Your family was shattered when they heard the news. They demanded that you get a second opinion elsewhere. But everywhere you went, it was the same diagnosis: Stage 2 lung cancer. The conversation moved to the mode of treatment. The doctor mentioned chemotherapy, radiotherapy and more tests.

Nobody told you that cancer treatment was expensive. Everybody encouraged you to ‘fight cancer’ and ‘be strong for your children’, but nobody told you about the financial agony of begging for money. What little savings you had quickly disappeared. You and your mother sold all your gold for costly injections. Your father, a retired school principal sold the only land he had for rounds and rounds of chemotherapy. Your husband gave the little he had and left you quietly alone. You had to travel to Abuja for radiotherapy. There, you would queue with other cancer patients waiting patiently for your turn. You would eat groundnut and gist with the other patients till it was your turn for the machine to burn the cancer cells in your body. Some days the machine was not working and you had to return to your brother’s house, dejected. Other days, you came late and had to be given another appointment. 

Nobody told you about the loneliness cancer brings; all the nights you spent watching the shadows in the ceiling shedding quiet tears. Who could you tell about the deep loneliness and sorrow eating at your soul? When you tried to talk about it with family, you were told to be grateful. To leave it to God. To hope for the best. Nobody understood the crushing need for you to unburden the despair you felt when you went alone to the hospital and lay on the awful, dirty, raggedy couch for your weekly injections. Or the times you travelled for your radiotherapy in a commercial vehicle, squeezed between obese men and women who did not care for your sickness.

Nobody told you to prepare for the humiliation and degradation that cancer brings. The pitiful stares the hospital staff give you as if to say ‘I am so sorry you are going to die’. The long queues. The endless waiting. The begging for discounted rates. The sad smile the doctor gives you when he sneaks an extra vial of medication into your bag. The sneers of the social welfare department when you go enquiring for donations.

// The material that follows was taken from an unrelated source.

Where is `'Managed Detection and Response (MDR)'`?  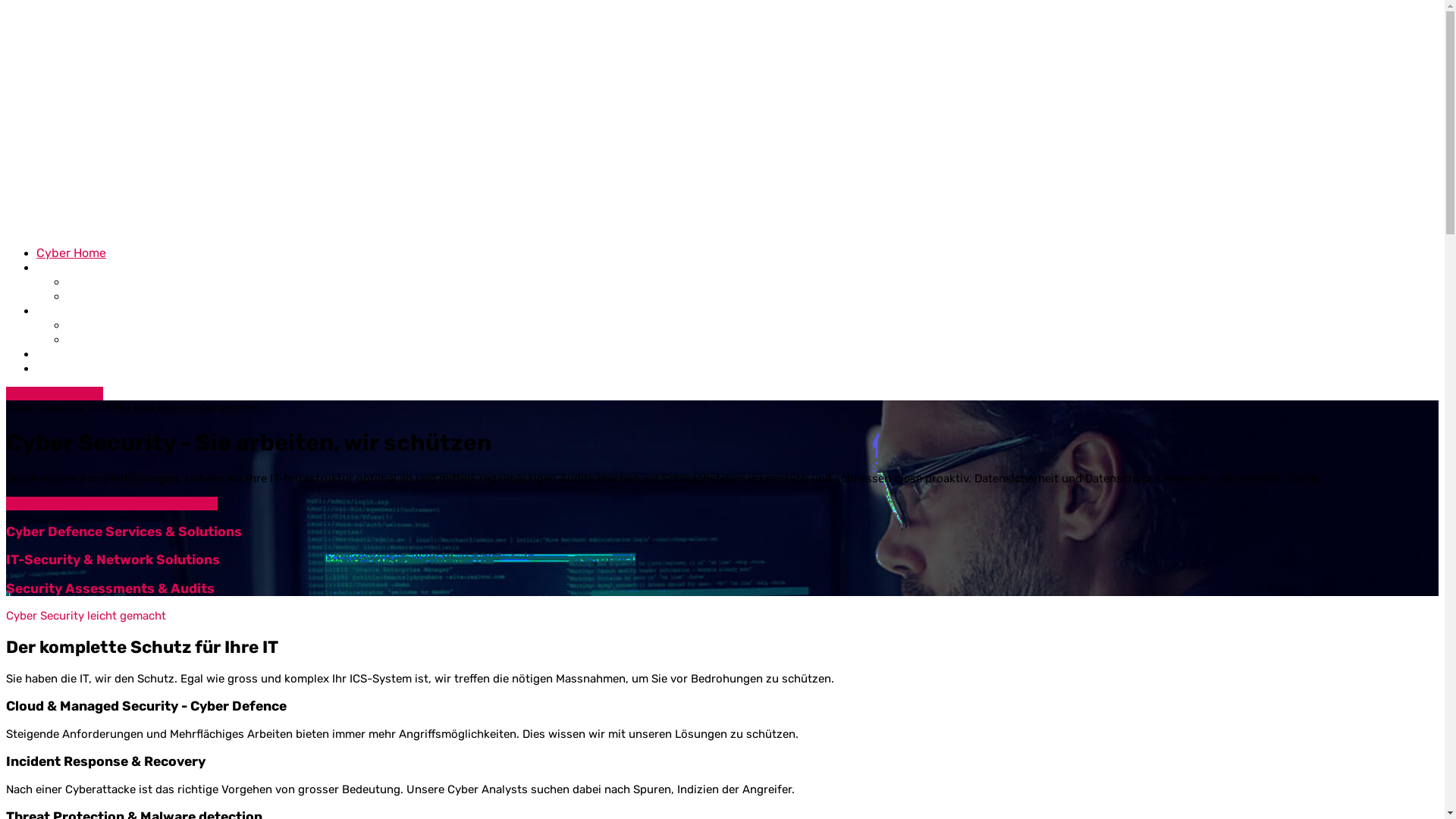
'Managed Detection and Response (MDR)' is located at coordinates (182, 338).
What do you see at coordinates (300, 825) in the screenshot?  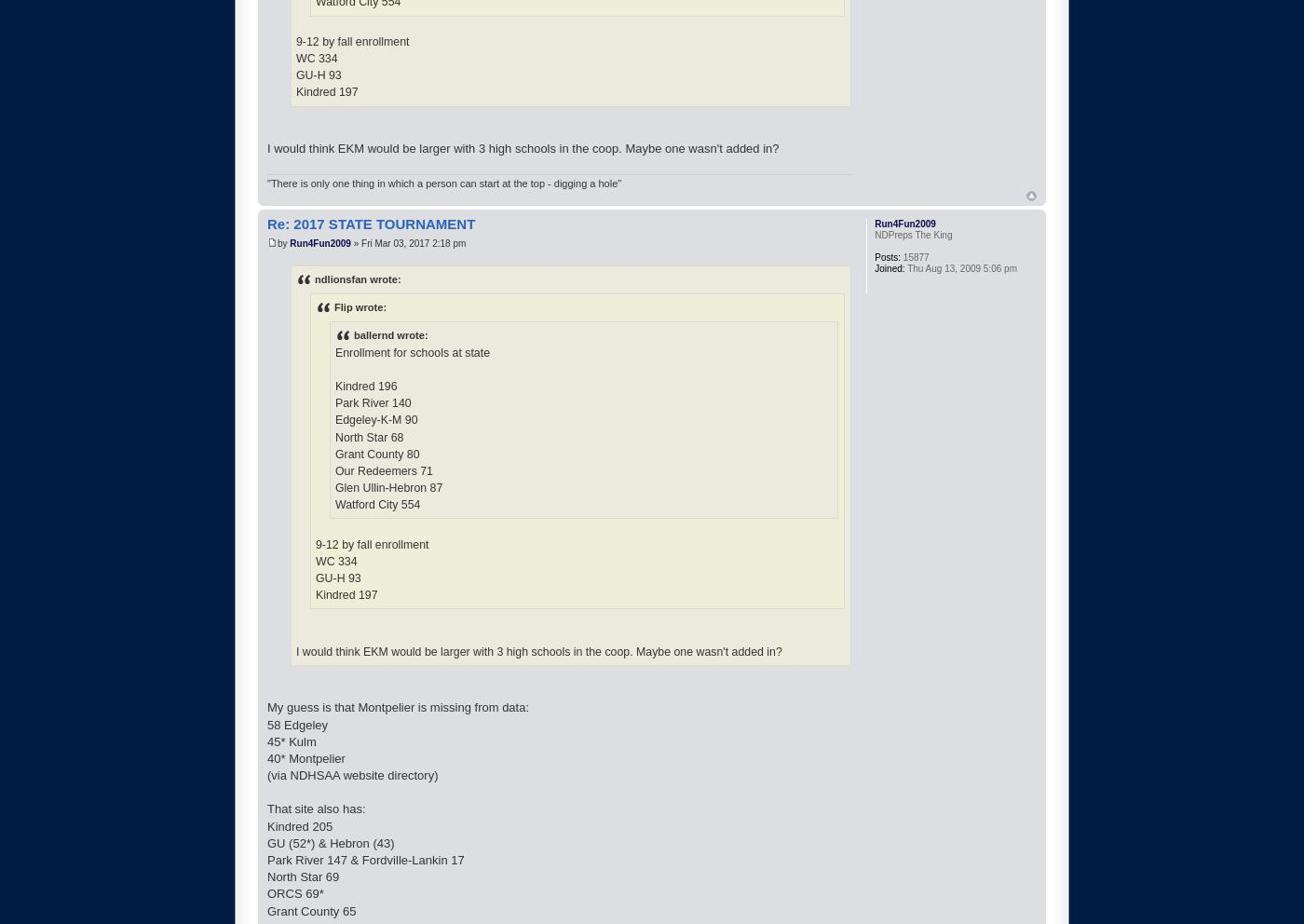 I see `'Kindred 205'` at bounding box center [300, 825].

Most importantly, nobody told you that life would go on. That while you were fighting for your life, life would continue, gaily and boringly as normal. Weddings, naming ceremonies, birthdays, and funerals. While life had stopped for you, nothing had stopped for the people around you. In between chemotherapy, your children wanted your attention. You would return from hospital, tired and dejected from all the vomiting and yet, your family wanted you to cook dinner. Your hair fell out and your chest became darkened from radiotherapy and yet, your husband would reach out for you at night. When you become too tired to perform your wifely duties, he threatened to take another wife, after all you are ill. His family supports him and you are told to be patient, that you have been ill for too long. As if cancer treatment has an expiry date. 

Your treatment continues for well over two years until the day your doctor looks you straight in the eye and tells you that your cancer has spread to other parts of your body. That further treatment is futile and the best they can do for you is to help reduce the pain in your chest and abdomen.

And then you remember: nobody told you to prepare for death. 

*October is breast cancer awareness month. This article is for all the people who are currently fighting cancer and for those who have fought the battle of their lives and lost.

We know you; we remember you, and we will continue to pray for you.